The P.A. was pumping out the National Lampoon's John Lennon parody (why fling filth at our pop kids? I thought) and the Beach Boys for what seemed like six or seven years before the lights went down and everybody cheered vigorously and dashed down the front to grab the primo viewing positions.
Then Lizzy materialised in a flash of light, a big whomp and a coupla smokebombs like Merlin in a '50s King Arthur flick and laid down a smoking, pounding "Jailbreak" and suddenly everbody got happy. A real honest unselfconscious straight-ahead kind of happy that I realised that I hadn't seen in far too long, the kind that seemed to have seeped out of rock and roll so gradually that its absence had gone unnoticed until it came back.
There's nothing more exhilarating in all of rock and roll than seeing a band who have simultaneously broken down both artistic and commercial barriers, a band who are receiving their greatest popularity and acclaim at a time when they are also producing their most powerful material.
Thin Lizzy have achieved greatness rather than somehow stumbling over success, who have seized the time and having found their occasion, live up to it.
That's how Lizzy are these days. Their stature has almost visibly increased, and it's apparent within seconds of their entry. Their stage setting is simple and effective: black draperies with a mirrored Thin Lizzy logo hung in. back over the drums and the band all dressed in variations on a black / silver theme. It's all just "produced" enough to give things an aura of specialness and rock and roll flash, but never approaching the tawdry and contrived air of most "dressed" stages. Just as the band - and Phil Lynott in particular manage to stay on non-stop high-energy showmanship without indulging in callow ego-tripping and condescending rabble-rousing.
No way do you feel the least bit manipulated.

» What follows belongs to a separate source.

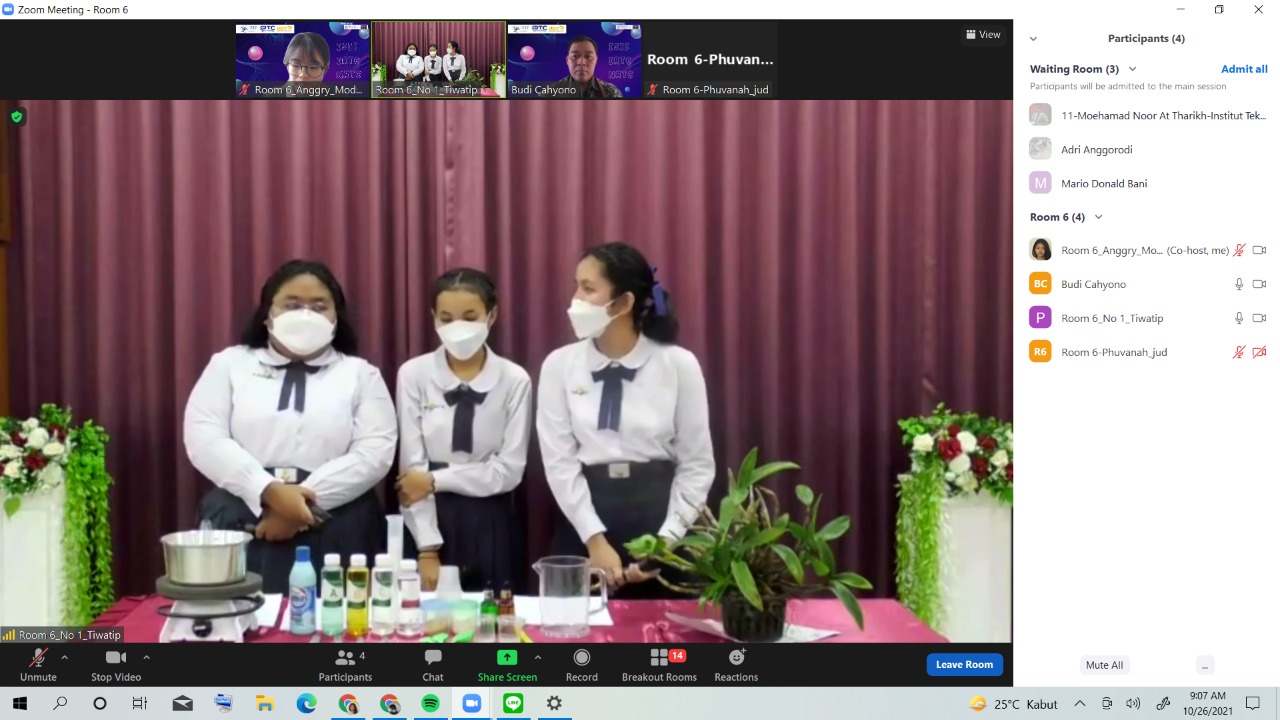This screenshot has width=1280, height=720.
Task: Click Admit all for waiting room
Action: click(x=1244, y=69)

They did a dazzling ninety minutes of their best stuff, running through "Rosalie" (the Bob Seger song that's their only borrowed number), "Emerald", "I'm Still In Love With You", "Suicide", "Johnny", "Johnny The Fox Meets Jimmy The Weed," and a thunderous final encore of "The Rocker". Nobody in the band is a virtuoso - though don't get me wrong, they played great - but guitarists Brian Robertson and Scott Gorham as well as drummer Brian Downey and Lynott himself have an exemplary empathy and cohesion which made their overall group sound and consciousness far more satisfying than any of the usual upstaging contests.
Dig : the reason you very seldom see bands with bass-playing front men is that if a band's gonna sound any good then the bassist has to work in really tight with the drummer to hold down the bottom, which ain't easy when the bass player's up front singing and working to the audience and is therefore unable to watch the drummer or go over to him to adjust the beat. Lynott worked the audience like a champ, but his bass was always in perfect synch with Downey's drums. Didn't miss once, which is what you get when a rhythm section have been together a long time.

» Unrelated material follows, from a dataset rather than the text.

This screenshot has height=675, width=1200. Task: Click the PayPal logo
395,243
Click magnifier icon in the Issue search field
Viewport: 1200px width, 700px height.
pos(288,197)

Despite the fact that Lizzy are reasonably good looking guys who dress good and keep their hair clean and just- had a thing-in-the-charts-with-a bullet, their audience is still eighty or ninety per cent male, which would suggest that Lynott's amiable and unconscious male chauvinism (in his songs, women can be pursued or rejected "if that chick don't wanna know then forget her, 'cuz the boys are back in town" - loved but not understood) is less attractive to women than the deliberate and shrill chauvinism of Led Zeppelin - who do have a lotta chick appeal. Maybe it's because Lizzy celebrate masculine comradeship above all else.
Right now Thin Lizzy are top of the heap and they deserve to be there and I hope they'll be there a long time and continue to deserve it. Too many bands react to success and praise and mass popularity by getting stale and sloppy and callous, failing into the trap of believing that the rewards of stardom are theirs by divine right and don't have to be re-earned every time they step on stage or go into the studio.
Thin Lizzy have lived like warriors, their impeccability has grown over the years, and somehow I don't think they're gonna piss it away now.